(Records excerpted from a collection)
•••
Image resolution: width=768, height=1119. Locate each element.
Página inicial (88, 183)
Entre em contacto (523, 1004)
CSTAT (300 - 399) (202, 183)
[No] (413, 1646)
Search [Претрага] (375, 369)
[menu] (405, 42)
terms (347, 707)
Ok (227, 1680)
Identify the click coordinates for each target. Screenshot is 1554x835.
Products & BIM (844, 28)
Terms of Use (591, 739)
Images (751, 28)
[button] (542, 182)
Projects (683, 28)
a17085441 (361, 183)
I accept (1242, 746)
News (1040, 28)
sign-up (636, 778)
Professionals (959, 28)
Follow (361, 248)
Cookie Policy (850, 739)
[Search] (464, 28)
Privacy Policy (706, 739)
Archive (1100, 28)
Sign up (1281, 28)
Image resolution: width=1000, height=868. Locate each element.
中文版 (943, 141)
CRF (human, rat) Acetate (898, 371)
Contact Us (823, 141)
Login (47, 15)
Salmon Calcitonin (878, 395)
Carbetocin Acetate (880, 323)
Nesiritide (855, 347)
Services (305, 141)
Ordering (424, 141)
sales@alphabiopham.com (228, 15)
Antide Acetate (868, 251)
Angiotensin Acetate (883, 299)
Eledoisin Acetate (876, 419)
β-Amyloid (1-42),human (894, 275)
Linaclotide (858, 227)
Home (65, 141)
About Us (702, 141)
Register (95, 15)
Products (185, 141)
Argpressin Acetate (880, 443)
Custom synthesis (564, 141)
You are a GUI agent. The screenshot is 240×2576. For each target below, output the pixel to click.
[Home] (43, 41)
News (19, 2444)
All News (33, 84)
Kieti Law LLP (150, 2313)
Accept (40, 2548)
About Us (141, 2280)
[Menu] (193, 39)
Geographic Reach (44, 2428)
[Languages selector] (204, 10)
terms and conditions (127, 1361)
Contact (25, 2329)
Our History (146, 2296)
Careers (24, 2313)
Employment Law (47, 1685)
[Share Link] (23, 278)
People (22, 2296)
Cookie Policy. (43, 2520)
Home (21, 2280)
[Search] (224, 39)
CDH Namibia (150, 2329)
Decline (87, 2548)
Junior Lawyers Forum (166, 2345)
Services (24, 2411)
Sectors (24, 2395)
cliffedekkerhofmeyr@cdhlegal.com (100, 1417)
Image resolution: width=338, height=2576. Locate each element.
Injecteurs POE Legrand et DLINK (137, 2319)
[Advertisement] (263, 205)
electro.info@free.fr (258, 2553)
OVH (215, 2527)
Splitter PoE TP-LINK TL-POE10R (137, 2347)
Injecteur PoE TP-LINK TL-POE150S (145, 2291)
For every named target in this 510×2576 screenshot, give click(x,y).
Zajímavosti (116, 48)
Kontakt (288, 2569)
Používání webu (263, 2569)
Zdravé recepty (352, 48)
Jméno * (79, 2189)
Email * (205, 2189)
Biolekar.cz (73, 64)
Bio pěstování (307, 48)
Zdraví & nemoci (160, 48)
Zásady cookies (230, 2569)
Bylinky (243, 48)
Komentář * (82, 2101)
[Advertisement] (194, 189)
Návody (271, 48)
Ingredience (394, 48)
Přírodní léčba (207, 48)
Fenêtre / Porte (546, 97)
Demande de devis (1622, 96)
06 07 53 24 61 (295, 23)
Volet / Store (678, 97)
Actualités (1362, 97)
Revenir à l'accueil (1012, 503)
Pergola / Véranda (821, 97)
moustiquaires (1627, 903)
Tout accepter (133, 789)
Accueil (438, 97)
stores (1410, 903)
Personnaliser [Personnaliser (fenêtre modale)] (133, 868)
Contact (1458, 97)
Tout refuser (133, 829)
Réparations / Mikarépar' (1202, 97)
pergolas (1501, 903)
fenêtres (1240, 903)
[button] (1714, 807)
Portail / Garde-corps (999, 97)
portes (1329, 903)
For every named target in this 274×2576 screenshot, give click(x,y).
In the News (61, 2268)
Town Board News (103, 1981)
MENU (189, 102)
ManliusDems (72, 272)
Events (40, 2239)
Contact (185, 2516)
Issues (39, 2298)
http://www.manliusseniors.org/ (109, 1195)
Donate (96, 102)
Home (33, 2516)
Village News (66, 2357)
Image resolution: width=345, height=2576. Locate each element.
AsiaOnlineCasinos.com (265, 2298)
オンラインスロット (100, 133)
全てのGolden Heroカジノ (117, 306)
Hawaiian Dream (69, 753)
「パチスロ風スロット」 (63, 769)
•••
**Task directions:** Please copy out the items, starting at the first line and ending at the line that contains "Ok (227, 1680)", with every coordinate in the answers shifted by 99. Keep everything else on those lines the same.

**Response to the exercise:**
Image resolution: width=768, height=1119. Locate each element.
Página inicial (187, 282)
Entre em contacto (622, 1103)
CSTAT (300 - 399) (301, 282)
[No] (512, 1745)
Search [Претрага] (474, 468)
[menu] (504, 141)
terms (446, 806)
Ok (326, 1779)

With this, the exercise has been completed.